Celle-ci a joué le rôle d’entremetteur avec l’Hôpital, alors que l’Institut de cancérologie avait déjà évoqué l’idée de chiens d’assistance et de zoothérapie.
«C’est l’fun quand on arrive à trouver un programme qui fait vibrer le donateur. Tout le monde avait la volonté que ça fonctionne», se réjouit Nathalie Boudreau, présidente de la Fondation. Les premières démarches ont été entamées pendant la pandémie.
Souhaitant que le projet fasse ses preuves, le couple a offert la somme de 35 000$ par an, et ce, pour plusieurs années.
Le projet de chiens d’assistance pourrait bien faire des petits, non seulement au sein d’autres hôpitaux qui lorgnent l’initiative avec intérêt, mais aussi dans d’autres départements de l’Hôpital Charles-Le Moyne.
Ce n’est pas un manque de financement qui ralentit ces expansions, mais plutôt un manque de chiens à la Fondation Leski.
Simba, Kozak et la Fondation Leski
Les chiens d’assistance Leski interviennent notamment auprès des victimes d’actes criminels. Ils peuvent par exemple accompagner des enfants qui doivent témoigner devant les tribunaux. La fondation de Saint-Hyacinthe œuvre également auprès de personnes vivant avec un trouble de santé mentale.
Certains chiens sont aussi appelés à intervenir dans des classes d’écoles primaires et secondaires, auprès de certains élèves, avant des périodes stressantes comme des examens.
Après avoir réussi une série de tests d’évaluation, les chiens qui sont sélectionnés par la Fondation Leski suivent un premier entrainement général d’obéissance. On leur enseigne ensuite des comportements spécifiques, tel que le «TTouch».

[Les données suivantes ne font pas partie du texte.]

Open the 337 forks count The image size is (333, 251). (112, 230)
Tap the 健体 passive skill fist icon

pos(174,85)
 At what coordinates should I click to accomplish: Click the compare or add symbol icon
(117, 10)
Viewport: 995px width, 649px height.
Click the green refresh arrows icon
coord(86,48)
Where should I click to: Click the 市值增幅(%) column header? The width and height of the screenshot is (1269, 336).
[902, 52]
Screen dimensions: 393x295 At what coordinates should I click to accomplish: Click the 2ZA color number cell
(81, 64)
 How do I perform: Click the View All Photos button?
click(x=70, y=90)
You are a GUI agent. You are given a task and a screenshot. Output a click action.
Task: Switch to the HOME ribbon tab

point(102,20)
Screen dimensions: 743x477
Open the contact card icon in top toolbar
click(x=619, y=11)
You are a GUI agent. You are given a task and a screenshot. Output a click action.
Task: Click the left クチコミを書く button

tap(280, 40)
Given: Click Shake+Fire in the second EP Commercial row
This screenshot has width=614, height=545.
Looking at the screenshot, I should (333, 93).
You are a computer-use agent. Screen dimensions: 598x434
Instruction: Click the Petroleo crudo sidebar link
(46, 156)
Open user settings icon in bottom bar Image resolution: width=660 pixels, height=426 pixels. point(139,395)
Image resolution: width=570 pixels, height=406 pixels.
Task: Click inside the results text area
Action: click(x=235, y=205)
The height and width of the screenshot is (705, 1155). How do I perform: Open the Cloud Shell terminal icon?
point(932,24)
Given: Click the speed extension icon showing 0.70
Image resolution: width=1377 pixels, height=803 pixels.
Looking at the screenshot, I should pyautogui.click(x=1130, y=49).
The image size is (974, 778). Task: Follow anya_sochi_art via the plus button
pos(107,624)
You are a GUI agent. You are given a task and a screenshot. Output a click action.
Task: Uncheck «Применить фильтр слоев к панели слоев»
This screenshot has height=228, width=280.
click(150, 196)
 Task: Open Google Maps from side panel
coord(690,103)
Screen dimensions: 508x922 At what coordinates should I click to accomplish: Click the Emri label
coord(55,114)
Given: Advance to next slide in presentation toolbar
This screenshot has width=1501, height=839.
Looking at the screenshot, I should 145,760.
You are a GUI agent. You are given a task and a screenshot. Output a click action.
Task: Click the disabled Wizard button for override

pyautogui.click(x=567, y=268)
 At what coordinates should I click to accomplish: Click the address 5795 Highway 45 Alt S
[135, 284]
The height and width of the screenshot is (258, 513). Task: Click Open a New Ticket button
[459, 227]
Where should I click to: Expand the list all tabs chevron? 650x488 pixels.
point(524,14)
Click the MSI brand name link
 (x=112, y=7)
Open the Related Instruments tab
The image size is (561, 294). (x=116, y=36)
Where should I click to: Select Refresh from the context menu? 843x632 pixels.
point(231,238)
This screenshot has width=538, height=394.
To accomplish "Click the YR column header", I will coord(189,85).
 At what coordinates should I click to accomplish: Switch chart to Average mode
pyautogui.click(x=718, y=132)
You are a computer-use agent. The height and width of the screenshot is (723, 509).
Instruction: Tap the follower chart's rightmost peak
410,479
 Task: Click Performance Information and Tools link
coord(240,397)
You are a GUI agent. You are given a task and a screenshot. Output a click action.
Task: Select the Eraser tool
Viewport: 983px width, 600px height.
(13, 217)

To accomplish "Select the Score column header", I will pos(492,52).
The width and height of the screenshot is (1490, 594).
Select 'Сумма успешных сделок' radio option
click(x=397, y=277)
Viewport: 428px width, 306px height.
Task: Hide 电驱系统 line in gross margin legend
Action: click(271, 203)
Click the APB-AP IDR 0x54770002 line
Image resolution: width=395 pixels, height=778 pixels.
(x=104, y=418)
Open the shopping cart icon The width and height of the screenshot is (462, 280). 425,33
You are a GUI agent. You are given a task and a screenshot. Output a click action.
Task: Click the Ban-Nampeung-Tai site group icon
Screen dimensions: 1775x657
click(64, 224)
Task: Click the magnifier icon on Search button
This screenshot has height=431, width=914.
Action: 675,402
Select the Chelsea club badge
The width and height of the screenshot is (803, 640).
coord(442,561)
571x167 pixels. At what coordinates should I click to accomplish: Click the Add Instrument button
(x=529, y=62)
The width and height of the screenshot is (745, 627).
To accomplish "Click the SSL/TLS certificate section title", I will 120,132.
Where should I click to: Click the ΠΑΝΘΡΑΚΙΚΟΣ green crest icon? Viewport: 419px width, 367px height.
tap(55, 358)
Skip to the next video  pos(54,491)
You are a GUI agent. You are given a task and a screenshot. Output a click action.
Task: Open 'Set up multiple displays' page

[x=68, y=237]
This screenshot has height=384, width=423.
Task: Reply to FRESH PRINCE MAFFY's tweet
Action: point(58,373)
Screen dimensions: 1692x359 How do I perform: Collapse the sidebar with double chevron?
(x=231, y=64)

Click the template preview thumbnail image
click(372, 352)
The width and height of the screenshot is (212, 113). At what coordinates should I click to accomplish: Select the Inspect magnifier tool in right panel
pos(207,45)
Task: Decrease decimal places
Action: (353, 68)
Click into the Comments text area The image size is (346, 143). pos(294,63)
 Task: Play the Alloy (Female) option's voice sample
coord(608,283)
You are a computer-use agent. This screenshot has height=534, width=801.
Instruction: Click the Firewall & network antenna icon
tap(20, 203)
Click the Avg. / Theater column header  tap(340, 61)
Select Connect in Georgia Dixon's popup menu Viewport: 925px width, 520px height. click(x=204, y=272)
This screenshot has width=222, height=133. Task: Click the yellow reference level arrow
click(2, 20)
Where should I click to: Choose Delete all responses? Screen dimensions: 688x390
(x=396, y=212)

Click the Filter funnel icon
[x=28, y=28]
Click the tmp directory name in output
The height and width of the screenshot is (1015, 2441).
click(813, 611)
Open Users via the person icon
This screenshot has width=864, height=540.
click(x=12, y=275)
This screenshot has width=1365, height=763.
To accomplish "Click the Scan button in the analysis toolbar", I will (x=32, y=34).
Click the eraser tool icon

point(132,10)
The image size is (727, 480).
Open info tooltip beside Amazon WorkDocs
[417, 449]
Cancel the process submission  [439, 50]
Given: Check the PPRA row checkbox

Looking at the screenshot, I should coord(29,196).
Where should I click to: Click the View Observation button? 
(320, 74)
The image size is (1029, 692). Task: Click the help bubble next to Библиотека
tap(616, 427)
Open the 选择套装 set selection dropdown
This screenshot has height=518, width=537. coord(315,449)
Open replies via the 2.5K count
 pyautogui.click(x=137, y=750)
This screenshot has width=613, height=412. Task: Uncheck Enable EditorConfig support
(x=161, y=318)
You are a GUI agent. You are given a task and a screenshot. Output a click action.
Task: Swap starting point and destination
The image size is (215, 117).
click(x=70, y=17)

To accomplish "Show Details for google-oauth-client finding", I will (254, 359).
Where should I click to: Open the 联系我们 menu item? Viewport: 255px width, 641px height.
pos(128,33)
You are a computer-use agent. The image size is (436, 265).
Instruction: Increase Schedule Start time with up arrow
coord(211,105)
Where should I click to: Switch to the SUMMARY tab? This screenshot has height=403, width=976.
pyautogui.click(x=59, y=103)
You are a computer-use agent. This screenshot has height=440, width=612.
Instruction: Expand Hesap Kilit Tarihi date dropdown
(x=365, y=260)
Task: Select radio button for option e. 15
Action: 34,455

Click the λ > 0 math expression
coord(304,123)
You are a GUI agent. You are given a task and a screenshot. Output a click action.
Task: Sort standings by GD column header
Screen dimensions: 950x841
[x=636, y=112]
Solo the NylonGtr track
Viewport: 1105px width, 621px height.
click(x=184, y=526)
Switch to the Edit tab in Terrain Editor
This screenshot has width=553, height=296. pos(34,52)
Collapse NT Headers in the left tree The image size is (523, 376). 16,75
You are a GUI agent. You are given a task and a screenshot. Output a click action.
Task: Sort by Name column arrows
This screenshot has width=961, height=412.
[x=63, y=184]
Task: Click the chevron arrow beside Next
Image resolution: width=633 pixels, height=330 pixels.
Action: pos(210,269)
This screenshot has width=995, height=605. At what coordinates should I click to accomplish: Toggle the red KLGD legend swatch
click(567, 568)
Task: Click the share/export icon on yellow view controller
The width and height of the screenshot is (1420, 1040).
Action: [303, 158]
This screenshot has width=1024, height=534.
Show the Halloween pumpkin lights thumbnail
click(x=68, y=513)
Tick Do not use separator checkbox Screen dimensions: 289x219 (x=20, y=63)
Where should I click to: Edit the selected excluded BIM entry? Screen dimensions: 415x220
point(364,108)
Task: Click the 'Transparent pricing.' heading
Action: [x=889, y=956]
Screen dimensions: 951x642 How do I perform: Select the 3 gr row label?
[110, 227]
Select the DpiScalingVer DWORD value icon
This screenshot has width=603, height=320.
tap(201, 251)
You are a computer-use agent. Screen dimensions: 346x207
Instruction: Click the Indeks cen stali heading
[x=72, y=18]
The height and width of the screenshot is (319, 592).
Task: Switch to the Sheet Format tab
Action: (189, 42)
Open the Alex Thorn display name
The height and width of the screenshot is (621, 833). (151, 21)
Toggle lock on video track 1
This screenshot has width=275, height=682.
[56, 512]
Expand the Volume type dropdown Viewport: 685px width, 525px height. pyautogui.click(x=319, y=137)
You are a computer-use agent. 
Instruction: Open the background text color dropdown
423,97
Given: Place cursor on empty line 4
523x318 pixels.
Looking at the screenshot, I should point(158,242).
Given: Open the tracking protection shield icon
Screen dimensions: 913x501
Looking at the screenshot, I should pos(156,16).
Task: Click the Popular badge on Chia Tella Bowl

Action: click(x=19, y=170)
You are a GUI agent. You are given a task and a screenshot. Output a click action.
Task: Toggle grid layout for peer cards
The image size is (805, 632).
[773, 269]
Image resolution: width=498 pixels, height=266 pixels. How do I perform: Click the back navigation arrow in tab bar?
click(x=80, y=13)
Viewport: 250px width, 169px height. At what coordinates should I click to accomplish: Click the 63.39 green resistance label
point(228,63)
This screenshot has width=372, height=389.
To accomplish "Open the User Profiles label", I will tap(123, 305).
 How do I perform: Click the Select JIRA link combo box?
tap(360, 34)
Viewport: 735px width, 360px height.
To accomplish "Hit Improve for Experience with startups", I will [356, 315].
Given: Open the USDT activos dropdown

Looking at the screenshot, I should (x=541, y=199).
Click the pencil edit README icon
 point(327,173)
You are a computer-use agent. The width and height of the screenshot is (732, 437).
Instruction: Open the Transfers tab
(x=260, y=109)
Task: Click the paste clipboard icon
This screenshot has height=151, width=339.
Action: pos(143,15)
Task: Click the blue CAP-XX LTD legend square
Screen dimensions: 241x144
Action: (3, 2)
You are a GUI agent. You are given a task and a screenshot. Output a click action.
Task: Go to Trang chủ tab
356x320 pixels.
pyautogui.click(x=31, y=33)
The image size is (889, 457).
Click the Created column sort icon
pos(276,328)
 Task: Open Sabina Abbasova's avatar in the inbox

«Ils détectent l’anxiété avant nous, à cause de la salive. Dans une salle d’attente, il va détecter qui est plus stressé. Plus il le fait, plus ça devient naturel pour le chien», explique la présidente de la Fondation, Marie-Hélène Paquin.
À l’Hôpital Charles-Le Moyne, le Service de prévention et de contrôle des infections du CISSS de la Montérégie-Centre s’est assuré que les visites étaient sans danger. C’est d’ailleurs pourquoi elles se limitent aux salles d’attente, et que les chiens n’entrent pas dans les salles de traitement.
Les chiens doivent suivre un certain carnet vaccinal, et ne peuvent manger de viande crue, pour éviter les risques de développement de parasites. Ils sont aussi éduqués en conséquence, par exemple, pour ne pas lécher les mains ou le visage des patients.
La plupart des chiens appartiennent à la Fondation et vivent en famille d’accueil. Il en coûte entre 45 000$ et 50 000$ pour entraîner un chien et couvrir l’ensemble des soins et de sa nourriture pour toute sa vie.